ACTIVITY » Output the records below again, precisely as they are written.

#### DATA SHOWN ####

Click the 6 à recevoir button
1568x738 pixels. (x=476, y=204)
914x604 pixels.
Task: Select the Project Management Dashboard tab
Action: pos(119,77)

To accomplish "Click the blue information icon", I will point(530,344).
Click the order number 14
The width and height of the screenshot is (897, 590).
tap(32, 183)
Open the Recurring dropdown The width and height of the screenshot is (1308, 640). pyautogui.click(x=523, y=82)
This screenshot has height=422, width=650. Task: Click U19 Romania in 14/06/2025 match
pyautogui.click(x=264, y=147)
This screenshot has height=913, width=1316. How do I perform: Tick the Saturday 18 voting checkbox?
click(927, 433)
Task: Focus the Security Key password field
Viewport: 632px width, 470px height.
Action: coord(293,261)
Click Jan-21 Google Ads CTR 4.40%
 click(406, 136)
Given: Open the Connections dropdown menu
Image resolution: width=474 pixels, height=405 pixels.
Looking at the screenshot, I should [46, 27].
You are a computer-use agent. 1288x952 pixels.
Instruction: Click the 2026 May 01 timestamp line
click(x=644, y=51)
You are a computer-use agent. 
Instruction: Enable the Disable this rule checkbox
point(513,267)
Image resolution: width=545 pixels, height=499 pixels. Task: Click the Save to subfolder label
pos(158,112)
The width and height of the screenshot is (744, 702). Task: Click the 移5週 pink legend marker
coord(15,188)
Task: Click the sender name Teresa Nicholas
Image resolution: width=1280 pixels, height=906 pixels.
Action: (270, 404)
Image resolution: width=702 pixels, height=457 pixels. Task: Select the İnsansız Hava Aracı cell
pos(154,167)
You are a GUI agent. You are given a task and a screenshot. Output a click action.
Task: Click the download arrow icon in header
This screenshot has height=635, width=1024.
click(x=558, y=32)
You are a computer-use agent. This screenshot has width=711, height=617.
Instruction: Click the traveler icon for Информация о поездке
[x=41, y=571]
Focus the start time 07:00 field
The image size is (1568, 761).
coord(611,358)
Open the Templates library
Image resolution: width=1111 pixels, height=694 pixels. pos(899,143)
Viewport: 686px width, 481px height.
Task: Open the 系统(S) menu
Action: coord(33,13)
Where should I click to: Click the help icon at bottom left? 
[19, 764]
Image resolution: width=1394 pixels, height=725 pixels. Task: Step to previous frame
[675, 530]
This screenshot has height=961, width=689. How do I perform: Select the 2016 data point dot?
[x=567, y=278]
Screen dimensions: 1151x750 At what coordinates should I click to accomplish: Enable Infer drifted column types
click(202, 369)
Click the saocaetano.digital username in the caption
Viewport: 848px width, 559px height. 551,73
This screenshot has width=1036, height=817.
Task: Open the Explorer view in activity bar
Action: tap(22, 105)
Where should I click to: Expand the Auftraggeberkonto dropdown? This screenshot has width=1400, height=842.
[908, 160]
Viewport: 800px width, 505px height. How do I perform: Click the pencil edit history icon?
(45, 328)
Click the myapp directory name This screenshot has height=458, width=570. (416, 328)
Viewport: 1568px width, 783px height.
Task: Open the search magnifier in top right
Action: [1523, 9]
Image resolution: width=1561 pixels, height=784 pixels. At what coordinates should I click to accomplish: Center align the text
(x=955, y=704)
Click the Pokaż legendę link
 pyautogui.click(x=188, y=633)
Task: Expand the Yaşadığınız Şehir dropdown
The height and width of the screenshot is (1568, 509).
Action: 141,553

####

OUTPUT »
Click the 6 à recevoir button
1568x738 pixels. (x=476, y=204)
914x604 pixels.
Task: Select the Project Management Dashboard tab
Action: pos(119,77)

To accomplish "Click the blue information icon", I will point(530,344).
Click the order number 14
The width and height of the screenshot is (897, 590).
tap(32, 183)
Open the Recurring dropdown The width and height of the screenshot is (1308, 640). pyautogui.click(x=523, y=82)
This screenshot has height=422, width=650. Task: Click U19 Romania in 14/06/2025 match
pyautogui.click(x=264, y=147)
This screenshot has height=913, width=1316. How do I perform: Tick the Saturday 18 voting checkbox?
click(927, 433)
Task: Focus the Security Key password field
Viewport: 632px width, 470px height.
Action: coord(293,261)
Click Jan-21 Google Ads CTR 4.40%
 click(406, 136)
Given: Open the Connections dropdown menu
Image resolution: width=474 pixels, height=405 pixels.
Looking at the screenshot, I should [46, 27].
You are a computer-use agent. 1288x952 pixels.
Instruction: Click the 2026 May 01 timestamp line
click(x=644, y=51)
You are a computer-use agent. 
Instruction: Enable the Disable this rule checkbox
point(513,267)
Image resolution: width=545 pixels, height=499 pixels. Task: Click the Save to subfolder label
pos(158,112)
The width and height of the screenshot is (744, 702). Task: Click the 移5週 pink legend marker
coord(15,188)
Task: Click the sender name Teresa Nicholas
Image resolution: width=1280 pixels, height=906 pixels.
Action: (270, 404)
Image resolution: width=702 pixels, height=457 pixels. Task: Select the İnsansız Hava Aracı cell
pos(154,167)
You are a GUI agent. You are given a task and a screenshot. Output a click action.
Task: Click the download arrow icon in header
This screenshot has height=635, width=1024.
click(x=558, y=32)
You are a computer-use agent. This screenshot has width=711, height=617.
Instruction: Click the traveler icon for Информация о поездке
[x=41, y=571]
Focus the start time 07:00 field
The image size is (1568, 761).
coord(611,358)
Open the Templates library
Image resolution: width=1111 pixels, height=694 pixels. pos(899,143)
Viewport: 686px width, 481px height.
Task: Open the 系统(S) menu
Action: coord(33,13)
Where should I click to: Click the help icon at bottom left? 
[19, 764]
Image resolution: width=1394 pixels, height=725 pixels. Task: Step to previous frame
[675, 530]
This screenshot has height=961, width=689. How do I perform: Select the 2016 data point dot?
[x=567, y=278]
Screen dimensions: 1151x750 At what coordinates should I click to accomplish: Enable Infer drifted column types
click(202, 369)
Click the saocaetano.digital username in the caption
Viewport: 848px width, 559px height. 551,73
This screenshot has width=1036, height=817.
Task: Open the Explorer view in activity bar
Action: tap(22, 105)
Where should I click to: Expand the Auftraggeberkonto dropdown? This screenshot has width=1400, height=842.
[908, 160]
Viewport: 800px width, 505px height. How do I perform: Click the pencil edit history icon?
(45, 328)
Click the myapp directory name This screenshot has height=458, width=570. (416, 328)
Viewport: 1568px width, 783px height.
Task: Open the search magnifier in top right
Action: [1523, 9]
Image resolution: width=1561 pixels, height=784 pixels. At what coordinates should I click to accomplish: Center align the text
(x=955, y=704)
Click the Pokaż legendę link
 pyautogui.click(x=188, y=633)
Task: Expand the Yaşadığınız Şehir dropdown
The height and width of the screenshot is (1568, 509).
Action: 141,553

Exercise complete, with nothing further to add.